**TRY IT:** Below are records; how many of their lines hold the string "will"? Reply with nothing but the number.

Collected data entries
####################

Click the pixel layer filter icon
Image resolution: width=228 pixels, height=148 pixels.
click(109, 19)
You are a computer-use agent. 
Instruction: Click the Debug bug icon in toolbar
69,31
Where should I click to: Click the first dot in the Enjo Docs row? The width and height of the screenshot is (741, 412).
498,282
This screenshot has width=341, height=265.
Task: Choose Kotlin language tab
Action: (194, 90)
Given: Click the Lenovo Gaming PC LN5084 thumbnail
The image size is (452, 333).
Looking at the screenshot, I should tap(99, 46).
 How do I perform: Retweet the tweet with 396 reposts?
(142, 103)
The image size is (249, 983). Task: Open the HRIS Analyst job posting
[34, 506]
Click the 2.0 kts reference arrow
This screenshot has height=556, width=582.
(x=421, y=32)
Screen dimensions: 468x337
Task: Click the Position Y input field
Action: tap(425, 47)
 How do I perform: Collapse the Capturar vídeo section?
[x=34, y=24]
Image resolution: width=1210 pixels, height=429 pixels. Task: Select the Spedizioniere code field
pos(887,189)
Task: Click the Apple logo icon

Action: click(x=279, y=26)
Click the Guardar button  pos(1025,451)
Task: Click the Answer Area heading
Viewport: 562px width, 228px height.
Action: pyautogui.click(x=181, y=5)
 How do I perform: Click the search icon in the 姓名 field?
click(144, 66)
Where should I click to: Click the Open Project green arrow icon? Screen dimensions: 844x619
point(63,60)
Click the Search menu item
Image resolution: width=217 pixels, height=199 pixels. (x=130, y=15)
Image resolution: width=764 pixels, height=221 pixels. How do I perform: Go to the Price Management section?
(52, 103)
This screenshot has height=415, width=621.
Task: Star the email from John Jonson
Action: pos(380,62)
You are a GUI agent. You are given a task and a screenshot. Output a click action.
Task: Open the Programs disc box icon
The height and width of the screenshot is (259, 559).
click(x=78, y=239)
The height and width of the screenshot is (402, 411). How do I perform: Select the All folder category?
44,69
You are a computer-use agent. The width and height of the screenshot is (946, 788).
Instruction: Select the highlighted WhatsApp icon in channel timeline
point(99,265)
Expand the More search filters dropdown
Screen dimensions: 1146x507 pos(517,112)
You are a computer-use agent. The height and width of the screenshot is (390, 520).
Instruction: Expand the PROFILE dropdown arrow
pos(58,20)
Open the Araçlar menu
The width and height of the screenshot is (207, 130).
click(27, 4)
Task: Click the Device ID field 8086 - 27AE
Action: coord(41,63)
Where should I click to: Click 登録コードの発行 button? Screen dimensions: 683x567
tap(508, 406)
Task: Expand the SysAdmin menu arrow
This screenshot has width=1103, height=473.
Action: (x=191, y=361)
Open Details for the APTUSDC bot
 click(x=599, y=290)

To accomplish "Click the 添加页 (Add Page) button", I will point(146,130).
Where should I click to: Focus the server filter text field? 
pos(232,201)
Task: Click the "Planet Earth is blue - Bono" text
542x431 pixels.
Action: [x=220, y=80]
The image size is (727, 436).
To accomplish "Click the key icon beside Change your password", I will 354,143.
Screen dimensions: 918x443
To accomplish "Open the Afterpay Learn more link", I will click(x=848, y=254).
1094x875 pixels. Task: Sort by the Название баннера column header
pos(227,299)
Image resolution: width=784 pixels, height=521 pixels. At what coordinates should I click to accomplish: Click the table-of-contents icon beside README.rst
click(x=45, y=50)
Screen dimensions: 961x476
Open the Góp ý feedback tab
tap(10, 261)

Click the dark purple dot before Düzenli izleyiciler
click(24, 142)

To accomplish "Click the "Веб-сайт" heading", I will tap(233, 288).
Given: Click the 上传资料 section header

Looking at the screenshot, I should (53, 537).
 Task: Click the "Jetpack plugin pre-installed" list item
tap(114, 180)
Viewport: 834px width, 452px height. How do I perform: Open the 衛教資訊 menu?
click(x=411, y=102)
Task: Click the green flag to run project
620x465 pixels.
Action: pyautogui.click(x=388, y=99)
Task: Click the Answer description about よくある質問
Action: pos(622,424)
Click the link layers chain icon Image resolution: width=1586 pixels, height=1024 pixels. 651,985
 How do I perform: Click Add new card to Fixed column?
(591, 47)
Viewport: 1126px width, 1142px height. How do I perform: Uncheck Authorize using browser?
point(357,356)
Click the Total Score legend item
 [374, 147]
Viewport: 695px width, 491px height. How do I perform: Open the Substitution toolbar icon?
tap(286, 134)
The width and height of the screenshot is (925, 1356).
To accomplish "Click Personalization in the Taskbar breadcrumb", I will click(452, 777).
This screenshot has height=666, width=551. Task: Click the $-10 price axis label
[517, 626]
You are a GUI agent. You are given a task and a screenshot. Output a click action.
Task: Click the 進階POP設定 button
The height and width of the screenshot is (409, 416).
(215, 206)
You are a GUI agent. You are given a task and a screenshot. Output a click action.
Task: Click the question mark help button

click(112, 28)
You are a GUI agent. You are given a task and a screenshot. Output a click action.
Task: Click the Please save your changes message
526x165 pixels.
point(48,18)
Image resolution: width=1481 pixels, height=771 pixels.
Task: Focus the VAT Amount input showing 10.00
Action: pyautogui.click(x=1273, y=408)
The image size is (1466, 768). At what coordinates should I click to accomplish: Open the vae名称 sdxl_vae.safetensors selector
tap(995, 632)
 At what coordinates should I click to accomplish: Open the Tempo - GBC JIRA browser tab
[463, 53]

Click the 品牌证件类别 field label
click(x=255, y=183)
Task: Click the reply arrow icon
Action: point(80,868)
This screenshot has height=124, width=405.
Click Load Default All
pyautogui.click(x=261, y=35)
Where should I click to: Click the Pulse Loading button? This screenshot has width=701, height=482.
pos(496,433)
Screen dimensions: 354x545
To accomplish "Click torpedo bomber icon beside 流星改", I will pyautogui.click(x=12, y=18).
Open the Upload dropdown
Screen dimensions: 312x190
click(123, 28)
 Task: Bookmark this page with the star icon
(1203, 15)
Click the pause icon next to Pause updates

####################

**WRITTEN RESPONSE:** 6